§ **Task brief**:
Write out each line of the material below once more, exactly as it appears.

§ **Records shown**:
▼
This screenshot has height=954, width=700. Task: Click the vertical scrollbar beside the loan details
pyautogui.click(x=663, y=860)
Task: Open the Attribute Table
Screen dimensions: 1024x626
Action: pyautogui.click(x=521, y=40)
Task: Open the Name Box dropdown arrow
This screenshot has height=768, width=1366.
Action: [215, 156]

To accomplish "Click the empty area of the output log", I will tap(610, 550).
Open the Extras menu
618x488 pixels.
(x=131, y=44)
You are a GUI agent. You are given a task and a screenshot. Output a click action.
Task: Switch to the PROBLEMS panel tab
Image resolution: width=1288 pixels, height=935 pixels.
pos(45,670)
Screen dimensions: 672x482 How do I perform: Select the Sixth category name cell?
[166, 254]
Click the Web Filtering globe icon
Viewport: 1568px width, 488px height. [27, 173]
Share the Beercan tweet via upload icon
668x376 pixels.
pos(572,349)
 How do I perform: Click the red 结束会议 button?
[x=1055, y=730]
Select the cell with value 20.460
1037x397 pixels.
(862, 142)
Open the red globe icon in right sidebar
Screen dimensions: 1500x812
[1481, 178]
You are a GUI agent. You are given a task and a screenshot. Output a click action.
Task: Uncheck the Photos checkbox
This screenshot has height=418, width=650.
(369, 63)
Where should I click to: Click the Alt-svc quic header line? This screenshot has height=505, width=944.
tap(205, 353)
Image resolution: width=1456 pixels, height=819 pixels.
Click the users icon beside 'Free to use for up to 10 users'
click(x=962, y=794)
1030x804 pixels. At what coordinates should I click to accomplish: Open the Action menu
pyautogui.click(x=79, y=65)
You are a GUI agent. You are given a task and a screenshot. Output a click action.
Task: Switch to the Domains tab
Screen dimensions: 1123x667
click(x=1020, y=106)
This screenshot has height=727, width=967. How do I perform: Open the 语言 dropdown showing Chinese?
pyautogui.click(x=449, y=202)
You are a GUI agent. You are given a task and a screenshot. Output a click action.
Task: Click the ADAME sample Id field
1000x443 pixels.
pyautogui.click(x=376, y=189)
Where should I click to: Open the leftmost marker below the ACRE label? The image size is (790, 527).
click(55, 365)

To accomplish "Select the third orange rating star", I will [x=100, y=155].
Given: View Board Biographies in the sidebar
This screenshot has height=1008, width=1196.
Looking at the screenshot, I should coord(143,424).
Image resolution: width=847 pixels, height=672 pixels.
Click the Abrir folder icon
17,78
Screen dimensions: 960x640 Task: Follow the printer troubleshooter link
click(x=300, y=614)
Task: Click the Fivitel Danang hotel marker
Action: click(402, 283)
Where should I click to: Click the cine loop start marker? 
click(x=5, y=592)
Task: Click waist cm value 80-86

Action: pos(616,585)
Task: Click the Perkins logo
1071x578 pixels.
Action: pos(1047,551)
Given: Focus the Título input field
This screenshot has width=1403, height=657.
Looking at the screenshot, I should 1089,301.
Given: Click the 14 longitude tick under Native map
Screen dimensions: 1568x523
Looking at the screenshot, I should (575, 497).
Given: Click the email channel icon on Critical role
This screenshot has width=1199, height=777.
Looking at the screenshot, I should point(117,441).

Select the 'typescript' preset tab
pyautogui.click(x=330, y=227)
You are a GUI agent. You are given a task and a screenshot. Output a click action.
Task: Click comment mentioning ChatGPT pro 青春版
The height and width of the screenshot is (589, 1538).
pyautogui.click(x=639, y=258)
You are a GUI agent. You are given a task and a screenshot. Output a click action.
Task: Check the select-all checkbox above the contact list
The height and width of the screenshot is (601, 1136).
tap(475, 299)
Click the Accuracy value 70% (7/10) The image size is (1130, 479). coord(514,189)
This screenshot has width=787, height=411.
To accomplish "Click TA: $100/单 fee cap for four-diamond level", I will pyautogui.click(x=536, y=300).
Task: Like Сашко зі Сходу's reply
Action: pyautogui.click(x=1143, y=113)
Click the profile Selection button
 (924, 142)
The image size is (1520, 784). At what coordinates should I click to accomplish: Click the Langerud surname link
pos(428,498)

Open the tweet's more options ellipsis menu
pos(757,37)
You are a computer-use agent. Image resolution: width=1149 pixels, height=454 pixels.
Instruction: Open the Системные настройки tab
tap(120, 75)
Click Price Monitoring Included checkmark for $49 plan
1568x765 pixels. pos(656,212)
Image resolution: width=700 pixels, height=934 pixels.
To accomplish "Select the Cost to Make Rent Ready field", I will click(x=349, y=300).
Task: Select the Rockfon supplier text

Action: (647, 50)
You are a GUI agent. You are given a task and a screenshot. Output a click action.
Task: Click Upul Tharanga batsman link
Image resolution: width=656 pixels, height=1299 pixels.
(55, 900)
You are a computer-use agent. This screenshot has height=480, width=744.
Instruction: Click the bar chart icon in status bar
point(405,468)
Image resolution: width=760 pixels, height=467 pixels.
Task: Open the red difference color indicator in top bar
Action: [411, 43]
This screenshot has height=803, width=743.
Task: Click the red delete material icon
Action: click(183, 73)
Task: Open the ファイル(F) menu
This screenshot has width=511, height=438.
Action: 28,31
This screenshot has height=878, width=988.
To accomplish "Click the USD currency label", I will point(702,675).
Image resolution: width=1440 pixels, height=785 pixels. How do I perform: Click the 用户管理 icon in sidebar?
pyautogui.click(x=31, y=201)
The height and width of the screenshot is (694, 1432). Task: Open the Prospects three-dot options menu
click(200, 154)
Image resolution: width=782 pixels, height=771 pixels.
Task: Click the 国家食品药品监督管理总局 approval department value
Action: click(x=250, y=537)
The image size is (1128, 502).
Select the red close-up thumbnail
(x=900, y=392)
▲
§ **Answer space**:
This screenshot has height=954, width=700. Task: Click the vertical scrollbar beside the loan details
pyautogui.click(x=663, y=860)
Task: Open the Attribute Table
Screen dimensions: 1024x626
Action: pyautogui.click(x=521, y=40)
Task: Open the Name Box dropdown arrow
This screenshot has height=768, width=1366.
Action: [215, 156]

To accomplish "Click the empty area of the output log", I will tap(610, 550).
Open the Extras menu
618x488 pixels.
(x=131, y=44)
You are a GUI agent. You are given a task and a screenshot. Output a click action.
Task: Switch to the PROBLEMS panel tab
Image resolution: width=1288 pixels, height=935 pixels.
pos(45,670)
Screen dimensions: 672x482 How do I perform: Select the Sixth category name cell?
[166, 254]
Click the Web Filtering globe icon
Viewport: 1568px width, 488px height. [27, 173]
Share the Beercan tweet via upload icon
668x376 pixels.
pos(572,349)
 How do I perform: Click the red 结束会议 button?
[x=1055, y=730]
Select the cell with value 20.460
1037x397 pixels.
(862, 142)
Open the red globe icon in right sidebar
Screen dimensions: 1500x812
[1481, 178]
You are a GUI agent. You are given a task and a screenshot. Output a click action.
Task: Uncheck the Photos checkbox
This screenshot has height=418, width=650.
(369, 63)
Where should I click to: Click the Alt-svc quic header line? This screenshot has height=505, width=944.
tap(205, 353)
Image resolution: width=1456 pixels, height=819 pixels.
Click the users icon beside 'Free to use for up to 10 users'
click(x=962, y=794)
1030x804 pixels. At what coordinates should I click to accomplish: Open the Action menu
pyautogui.click(x=79, y=65)
You are a GUI agent. You are given a task and a screenshot. Output a click action.
Task: Switch to the Domains tab
Screen dimensions: 1123x667
click(x=1020, y=106)
This screenshot has height=727, width=967. How do I perform: Open the 语言 dropdown showing Chinese?
pyautogui.click(x=449, y=202)
You are a GUI agent. You are given a task and a screenshot. Output a click action.
Task: Click the ADAME sample Id field
1000x443 pixels.
pyautogui.click(x=376, y=189)
Where should I click to: Open the leftmost marker below the ACRE label? The image size is (790, 527).
click(55, 365)

To accomplish "Select the third orange rating star", I will [x=100, y=155].
Given: View Board Biographies in the sidebar
This screenshot has height=1008, width=1196.
Looking at the screenshot, I should coord(143,424).
Image resolution: width=847 pixels, height=672 pixels.
Click the Abrir folder icon
17,78
Screen dimensions: 960x640 Task: Follow the printer troubleshooter link
click(x=300, y=614)
Task: Click the Fivitel Danang hotel marker
Action: click(402, 283)
Where should I click to: Click the cine loop start marker? 
click(x=5, y=592)
Task: Click waist cm value 80-86

Action: pos(616,585)
Task: Click the Perkins logo
1071x578 pixels.
Action: pos(1047,551)
Given: Focus the Título input field
This screenshot has width=1403, height=657.
Looking at the screenshot, I should 1089,301.
Given: Click the 14 longitude tick under Native map
Screen dimensions: 1568x523
Looking at the screenshot, I should (575, 497).
Given: Click the email channel icon on Critical role
This screenshot has width=1199, height=777.
Looking at the screenshot, I should point(117,441).

Select the 'typescript' preset tab
pyautogui.click(x=330, y=227)
You are a GUI agent. You are given a task and a screenshot. Output a click action.
Task: Click comment mentioning ChatGPT pro 青春版
The height and width of the screenshot is (589, 1538).
pyautogui.click(x=639, y=258)
You are a GUI agent. You are given a task and a screenshot. Output a click action.
Task: Check the select-all checkbox above the contact list
The height and width of the screenshot is (601, 1136).
tap(475, 299)
Click the Accuracy value 70% (7/10) The image size is (1130, 479). coord(514,189)
This screenshot has width=787, height=411.
To accomplish "Click TA: $100/单 fee cap for four-diamond level", I will pyautogui.click(x=536, y=300).
Task: Like Сашко зі Сходу's reply
Action: pyautogui.click(x=1143, y=113)
Click the profile Selection button
 (924, 142)
The image size is (1520, 784). At what coordinates should I click to accomplish: Click the Langerud surname link
pos(428,498)

Open the tweet's more options ellipsis menu
pos(757,37)
You are a computer-use agent. Image resolution: width=1149 pixels, height=454 pixels.
Instruction: Open the Системные настройки tab
tap(120, 75)
Click Price Monitoring Included checkmark for $49 plan
1568x765 pixels. pos(656,212)
Image resolution: width=700 pixels, height=934 pixels.
To accomplish "Select the Cost to Make Rent Ready field", I will click(x=349, y=300).
Task: Select the Rockfon supplier text

Action: (647, 50)
You are a GUI agent. You are given a task and a screenshot. Output a click action.
Task: Click Upul Tharanga batsman link
Image resolution: width=656 pixels, height=1299 pixels.
(55, 900)
You are a computer-use agent. This screenshot has height=480, width=744.
Instruction: Click the bar chart icon in status bar
point(405,468)
Image resolution: width=760 pixels, height=467 pixels.
Task: Open the red difference color indicator in top bar
Action: [411, 43]
This screenshot has height=803, width=743.
Task: Click the red delete material icon
Action: click(183, 73)
Task: Open the ファイル(F) menu
This screenshot has width=511, height=438.
Action: 28,31
This screenshot has height=878, width=988.
To accomplish "Click the USD currency label", I will point(702,675).
Image resolution: width=1440 pixels, height=785 pixels. How do I perform: Click the 用户管理 icon in sidebar?
pyautogui.click(x=31, y=201)
The height and width of the screenshot is (694, 1432). Task: Open the Prospects three-dot options menu
click(200, 154)
Image resolution: width=782 pixels, height=771 pixels.
Task: Click the 国家食品药品监督管理总局 approval department value
Action: click(x=250, y=537)
The image size is (1128, 502).
Select the red close-up thumbnail
(x=900, y=392)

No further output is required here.